Of the eight races that make up the East Midlands Grand Prix Series, the Corby 5 was one of three that I didn’t take part in last year. I was therefore looking forward to this week’s race, particularly after missing both the Blisworth 5 and the Rugby 6 due to nursing my way back from injury.
Taking part was always going to pose an injury risk. 5 miles isn’t an easy distance to race, and this would be the first time that I had ran hard since the fateful Stratford Half Marathon almost a month ago. I decided to proceed regardless and, after around a mile warm up, lined myself up on the start line ready for the off.
It was quite a busy start, as all of the EMGP races tend to be. A lot of hustling for position and, with no time markers or chip timing, it’s difficult to position yourself correctly. Given the recent amount of running I had no real expectations of my impending performance, and so didn’t pay too much care to where I started.

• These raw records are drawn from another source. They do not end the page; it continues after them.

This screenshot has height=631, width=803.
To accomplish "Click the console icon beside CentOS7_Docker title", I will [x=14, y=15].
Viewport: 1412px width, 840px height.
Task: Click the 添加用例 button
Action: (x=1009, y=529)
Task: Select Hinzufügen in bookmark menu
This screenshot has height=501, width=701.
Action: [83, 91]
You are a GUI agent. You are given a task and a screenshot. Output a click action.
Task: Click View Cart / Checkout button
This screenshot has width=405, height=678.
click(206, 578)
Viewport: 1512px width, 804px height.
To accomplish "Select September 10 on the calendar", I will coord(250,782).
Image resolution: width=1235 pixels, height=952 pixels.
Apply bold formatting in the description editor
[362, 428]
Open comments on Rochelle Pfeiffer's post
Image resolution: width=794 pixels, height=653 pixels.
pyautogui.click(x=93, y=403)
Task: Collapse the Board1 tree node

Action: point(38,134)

As part of the warm up we jogged around the rather picturesque country park setting before heading out of the park and downhill to the start line. As we approached the start we could see the group already positioned, facing us. This meant that at least the first half mile would be uphill and, as the race finished inside the country park, we would have to take it on again at the end. My initial low expectations suddenly dropped further.
Last year, of the races that I did take part in, I finished each of the three 5 milers in around 37 minutes, a pace of 7:22 per mile. A year on and this pace is now not too far from my target half marathon pace, with 10k pace around 7:00 per mile. However, again, expectations were low.
As the race started and we set off up hill I actually felt quite good, dodging and weaving to move through the pack, although trying not to over exert. At the top of the hill I felt very different and quite out of breath already. The course then flattened off for the rest of the first mile as I regained composure and settled into a rhythm. The first mile came in at 7:22.
Following this came a long downhill section, lasting the whole of the second mile. At times it was so steep that I was almost stumbling into the next step. It was quite nice though and almost felt effortless. Just keep picking the knees up and let gravity do the rest – 6:49.
Mile three was almost entirely flat and uneventful. I did enjoy taking in some of the surrounding countryside though, whilst keeping out of the way of the occasional speeding car. One of the best aspects of the series is the courses. With the exception of Silverstone (and maybe Milton Keynes, although I didn’t do that one last year), they are all set on country lanes with attractive scenery. 7:18.
I was starting to get tired at this point, as my recent lack of hard miles began to take its toll. Despite starting relatively well, I started to fall off the pace as a short and sharp up and down brought the end of the fourth mile – 7:42.
I knew what was coming next, it was just a matter of when the incline would begin. I wasn’t kept waiting long before the climb began, and didn’t stop until entering the country park for the sprint finish. It was a tough hill, lasting almost the entire fifth mile and claimed the pace of many runners on the course, some even resorting to walking. I did take some satisfaction in stepping out and overtaking a number of other runners, but just didn’t have enough left to take on that final marker during the final few hundred metres.
The last mile came in at 7:57, giving me a finish time of 37:19, 20 seconds or so slower than my average 5 mile time from this time last year. Disappointing in a way but also impressive in a sense, particularly given the hot conditions too.
In terms of injuries, everything still seems to be working fine, so it looks like I’ve come through unscathed. My quads are quite tight, I imagine due to the steep downhill section, and I have a bit of soreness in my upper shin, but I believe this is unrelated to my previous shin injury and more muscle soreness.
The race did make me realise just how far off I am from the pace that I was at a couple of months ago, pre injury, and where I want to be in a couple of months time. My next main goal for the year is an autumn half, potentially Leicester in October, and if I want to be truly ready for that then the work needs to begin soon, to get back to where I want to be. With that in mind, I’m not sure how much benefit, aside from enjoyment of course, that I will get from competing in the rest of the series. I feel that my time would be better spent putting in some meaningful sessions as opposed to racing almost every week and carrying out easy and recovery runs in between.
I think I may dodge the rest of the series and divert attention to Leicester, getting back on track and hopefully achieving the seemingly elusive sub-1:40 goal.